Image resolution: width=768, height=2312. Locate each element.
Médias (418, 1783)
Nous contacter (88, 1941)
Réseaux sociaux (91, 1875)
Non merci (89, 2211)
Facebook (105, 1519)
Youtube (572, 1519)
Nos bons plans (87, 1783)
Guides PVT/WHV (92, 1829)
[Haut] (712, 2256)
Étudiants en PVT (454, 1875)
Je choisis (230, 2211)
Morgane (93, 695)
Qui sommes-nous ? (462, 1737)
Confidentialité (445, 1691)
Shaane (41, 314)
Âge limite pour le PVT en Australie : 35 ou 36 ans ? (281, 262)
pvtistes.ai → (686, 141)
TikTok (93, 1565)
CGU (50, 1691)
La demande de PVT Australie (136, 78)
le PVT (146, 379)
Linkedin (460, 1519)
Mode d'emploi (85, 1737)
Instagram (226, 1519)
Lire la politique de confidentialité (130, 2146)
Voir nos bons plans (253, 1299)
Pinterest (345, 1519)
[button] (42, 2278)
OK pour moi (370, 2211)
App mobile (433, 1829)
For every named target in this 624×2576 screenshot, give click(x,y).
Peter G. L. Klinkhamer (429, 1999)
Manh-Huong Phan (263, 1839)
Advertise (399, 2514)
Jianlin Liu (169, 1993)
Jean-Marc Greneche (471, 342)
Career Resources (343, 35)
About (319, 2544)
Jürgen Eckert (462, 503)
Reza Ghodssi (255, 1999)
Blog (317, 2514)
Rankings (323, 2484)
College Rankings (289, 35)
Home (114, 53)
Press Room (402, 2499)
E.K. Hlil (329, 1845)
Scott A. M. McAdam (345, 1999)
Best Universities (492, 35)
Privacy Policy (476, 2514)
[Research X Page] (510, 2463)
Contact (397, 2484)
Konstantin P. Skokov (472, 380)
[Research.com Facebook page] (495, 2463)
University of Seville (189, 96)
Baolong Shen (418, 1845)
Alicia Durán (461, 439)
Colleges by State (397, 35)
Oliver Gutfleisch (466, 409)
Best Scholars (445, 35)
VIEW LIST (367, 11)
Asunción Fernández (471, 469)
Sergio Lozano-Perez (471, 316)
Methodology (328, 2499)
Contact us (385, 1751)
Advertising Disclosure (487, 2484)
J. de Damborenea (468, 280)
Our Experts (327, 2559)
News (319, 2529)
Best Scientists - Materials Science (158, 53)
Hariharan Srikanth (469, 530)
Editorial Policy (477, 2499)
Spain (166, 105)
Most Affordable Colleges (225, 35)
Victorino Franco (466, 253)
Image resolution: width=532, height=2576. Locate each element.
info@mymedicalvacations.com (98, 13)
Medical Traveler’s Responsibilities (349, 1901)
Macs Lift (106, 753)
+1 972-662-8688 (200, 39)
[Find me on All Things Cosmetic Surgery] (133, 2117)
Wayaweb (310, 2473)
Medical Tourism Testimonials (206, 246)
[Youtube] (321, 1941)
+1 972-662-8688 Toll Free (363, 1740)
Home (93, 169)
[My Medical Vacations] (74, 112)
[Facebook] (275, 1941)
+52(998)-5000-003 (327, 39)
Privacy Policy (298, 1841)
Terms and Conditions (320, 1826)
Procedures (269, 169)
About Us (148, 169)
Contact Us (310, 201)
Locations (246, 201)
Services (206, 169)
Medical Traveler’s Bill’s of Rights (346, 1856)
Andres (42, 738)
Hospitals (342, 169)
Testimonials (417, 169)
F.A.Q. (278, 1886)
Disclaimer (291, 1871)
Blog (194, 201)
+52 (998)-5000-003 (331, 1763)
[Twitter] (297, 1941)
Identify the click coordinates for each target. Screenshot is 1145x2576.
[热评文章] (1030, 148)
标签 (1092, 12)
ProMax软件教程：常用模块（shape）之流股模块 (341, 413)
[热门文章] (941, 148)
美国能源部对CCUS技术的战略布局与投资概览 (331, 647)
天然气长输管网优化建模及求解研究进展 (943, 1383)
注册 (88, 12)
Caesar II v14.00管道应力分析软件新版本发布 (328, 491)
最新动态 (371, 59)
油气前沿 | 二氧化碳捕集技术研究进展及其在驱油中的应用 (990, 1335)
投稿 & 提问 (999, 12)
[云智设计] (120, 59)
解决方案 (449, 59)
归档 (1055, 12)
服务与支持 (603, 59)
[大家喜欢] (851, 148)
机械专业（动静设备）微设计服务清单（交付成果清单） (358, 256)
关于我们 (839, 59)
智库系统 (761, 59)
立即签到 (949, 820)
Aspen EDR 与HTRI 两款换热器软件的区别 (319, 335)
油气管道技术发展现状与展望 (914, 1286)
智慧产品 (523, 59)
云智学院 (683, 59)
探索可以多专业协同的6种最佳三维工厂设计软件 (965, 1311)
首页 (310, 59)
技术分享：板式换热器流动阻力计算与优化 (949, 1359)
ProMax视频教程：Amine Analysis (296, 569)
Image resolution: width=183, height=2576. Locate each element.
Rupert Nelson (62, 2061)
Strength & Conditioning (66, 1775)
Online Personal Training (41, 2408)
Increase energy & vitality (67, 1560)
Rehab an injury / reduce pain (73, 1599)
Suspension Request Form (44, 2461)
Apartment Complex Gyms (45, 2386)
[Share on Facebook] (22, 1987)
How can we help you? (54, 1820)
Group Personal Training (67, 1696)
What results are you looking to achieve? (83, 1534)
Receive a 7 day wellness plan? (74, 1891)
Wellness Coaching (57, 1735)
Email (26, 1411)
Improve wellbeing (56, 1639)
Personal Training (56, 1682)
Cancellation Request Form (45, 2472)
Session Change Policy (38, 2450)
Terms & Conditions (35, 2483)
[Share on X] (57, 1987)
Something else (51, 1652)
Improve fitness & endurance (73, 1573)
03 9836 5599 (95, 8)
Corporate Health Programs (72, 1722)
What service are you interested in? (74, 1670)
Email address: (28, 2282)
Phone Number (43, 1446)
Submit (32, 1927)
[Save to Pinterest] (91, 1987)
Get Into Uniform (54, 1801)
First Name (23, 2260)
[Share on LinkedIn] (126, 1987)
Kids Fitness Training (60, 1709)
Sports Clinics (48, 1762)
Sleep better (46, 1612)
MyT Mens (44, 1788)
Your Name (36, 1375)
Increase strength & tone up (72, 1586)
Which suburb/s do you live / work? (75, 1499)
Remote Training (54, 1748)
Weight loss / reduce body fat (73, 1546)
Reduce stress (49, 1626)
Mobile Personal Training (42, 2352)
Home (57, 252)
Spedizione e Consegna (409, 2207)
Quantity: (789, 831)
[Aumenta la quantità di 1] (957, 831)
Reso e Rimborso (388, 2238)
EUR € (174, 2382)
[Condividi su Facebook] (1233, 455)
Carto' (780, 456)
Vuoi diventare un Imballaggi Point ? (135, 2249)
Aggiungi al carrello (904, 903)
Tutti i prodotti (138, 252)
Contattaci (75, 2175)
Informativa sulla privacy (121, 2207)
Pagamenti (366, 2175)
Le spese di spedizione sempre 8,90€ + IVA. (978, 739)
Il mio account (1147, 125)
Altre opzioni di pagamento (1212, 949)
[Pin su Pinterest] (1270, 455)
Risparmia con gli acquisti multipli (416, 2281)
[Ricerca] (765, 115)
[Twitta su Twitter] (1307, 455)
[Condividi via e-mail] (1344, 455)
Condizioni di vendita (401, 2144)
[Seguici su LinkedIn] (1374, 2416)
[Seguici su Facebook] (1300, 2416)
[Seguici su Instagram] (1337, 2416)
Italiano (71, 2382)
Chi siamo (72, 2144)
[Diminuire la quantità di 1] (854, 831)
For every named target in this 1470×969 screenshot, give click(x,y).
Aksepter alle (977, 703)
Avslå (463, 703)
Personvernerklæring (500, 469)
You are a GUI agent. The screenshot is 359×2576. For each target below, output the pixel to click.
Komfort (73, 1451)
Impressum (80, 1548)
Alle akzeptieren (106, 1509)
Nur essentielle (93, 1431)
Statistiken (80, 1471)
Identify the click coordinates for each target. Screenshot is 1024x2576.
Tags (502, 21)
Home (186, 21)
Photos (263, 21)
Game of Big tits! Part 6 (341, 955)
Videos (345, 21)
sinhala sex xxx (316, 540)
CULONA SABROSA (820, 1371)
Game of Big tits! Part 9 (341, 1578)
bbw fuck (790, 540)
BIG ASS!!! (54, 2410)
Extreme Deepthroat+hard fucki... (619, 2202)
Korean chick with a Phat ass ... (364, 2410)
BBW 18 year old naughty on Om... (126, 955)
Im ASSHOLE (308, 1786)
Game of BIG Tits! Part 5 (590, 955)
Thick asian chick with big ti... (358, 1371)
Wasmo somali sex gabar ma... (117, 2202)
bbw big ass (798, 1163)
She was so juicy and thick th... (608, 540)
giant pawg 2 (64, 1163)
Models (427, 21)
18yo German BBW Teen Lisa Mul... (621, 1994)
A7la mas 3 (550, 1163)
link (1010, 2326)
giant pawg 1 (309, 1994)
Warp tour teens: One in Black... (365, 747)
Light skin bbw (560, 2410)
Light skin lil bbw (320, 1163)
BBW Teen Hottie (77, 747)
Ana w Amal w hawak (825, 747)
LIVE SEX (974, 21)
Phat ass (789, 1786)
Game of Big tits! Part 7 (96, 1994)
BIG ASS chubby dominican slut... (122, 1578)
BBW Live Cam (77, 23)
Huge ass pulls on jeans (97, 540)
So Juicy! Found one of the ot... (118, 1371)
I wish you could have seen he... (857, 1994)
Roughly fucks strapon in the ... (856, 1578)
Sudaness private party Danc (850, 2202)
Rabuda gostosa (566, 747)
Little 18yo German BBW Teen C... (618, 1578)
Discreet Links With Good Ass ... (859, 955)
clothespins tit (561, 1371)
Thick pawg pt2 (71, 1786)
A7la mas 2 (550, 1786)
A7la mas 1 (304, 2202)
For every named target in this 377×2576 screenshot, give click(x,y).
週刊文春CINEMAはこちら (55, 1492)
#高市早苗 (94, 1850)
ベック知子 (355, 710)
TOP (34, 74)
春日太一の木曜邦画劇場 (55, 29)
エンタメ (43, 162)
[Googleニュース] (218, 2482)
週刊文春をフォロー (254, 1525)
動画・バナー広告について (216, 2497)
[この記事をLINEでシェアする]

----------

WHAT IS BEING ASKED »
Would you please write out, exactly and with no other lines, the stretch of the listing above from the line containing "Wayaweb (310, 2473)" through the line containing "Suspension Request Form (44, 2461)"?

FINISHED EXERCISE »
Wayaweb (310, 2473)
Medical Tourism Testimonials (206, 246)
[Youtube] (321, 1941)
+1 972-662-8688 Toll Free (363, 1740)
Home (93, 169)
[My Medical Vacations] (74, 112)
[Facebook] (275, 1941)
+52(998)-5000-003 (327, 39)
Privacy Policy (298, 1841)
Terms and Conditions (320, 1826)
Procedures (269, 169)
About Us (148, 169)
Contact Us (310, 201)
Locations (246, 201)
Services (206, 169)
Medical Traveler’s Bill’s of Rights (346, 1856)
Andres (42, 738)
Hospitals (342, 169)
Testimonials (417, 169)
F.A.Q. (278, 1886)
Disclaimer (291, 1871)
Blog (194, 201)
+52 (998)-5000-003 (331, 1763)
[Twitter] (297, 1941)
Identify the click coordinates for each target. Screenshot is 1145x2576.
[热评文章] (1030, 148)
标签 (1092, 12)
ProMax软件教程：常用模块（shape）之流股模块 (341, 413)
[热门文章] (941, 148)
美国能源部对CCUS技术的战略布局与投资概览 (331, 647)
天然气长输管网优化建模及求解研究进展 (943, 1383)
注册 (88, 12)
Caesar II v14.00管道应力分析软件新版本发布 (328, 491)
最新动态 (371, 59)
油气前沿 | 二氧化碳捕集技术研究进展及其在驱油中的应用 (990, 1335)
投稿 & 提问 (999, 12)
[云智设计] (120, 59)
解决方案 (449, 59)
归档 (1055, 12)
服务与支持 (603, 59)
[大家喜欢] (851, 148)
机械专业（动静设备）微设计服务清单（交付成果清单） (358, 256)
关于我们 (839, 59)
智库系统 (761, 59)
立即签到 (949, 820)
Aspen EDR 与HTRI 两款换热器软件的区别 (319, 335)
油气管道技术发展现状与展望 (914, 1286)
智慧产品 (523, 59)
云智学院 (683, 59)
探索可以多专业协同的6种最佳三维工厂设计软件 (965, 1311)
首页 (310, 59)
技术分享：板式换热器流动阻力计算与优化 (949, 1359)
ProMax视频教程：Amine Analysis (296, 569)
Image resolution: width=183, height=2576. Locate each element.
Rupert Nelson (62, 2061)
Strength & Conditioning (66, 1775)
Online Personal Training (41, 2408)
Increase energy & vitality (67, 1560)
Rehab an injury / reduce pain (73, 1599)
Suspension Request Form (44, 2461)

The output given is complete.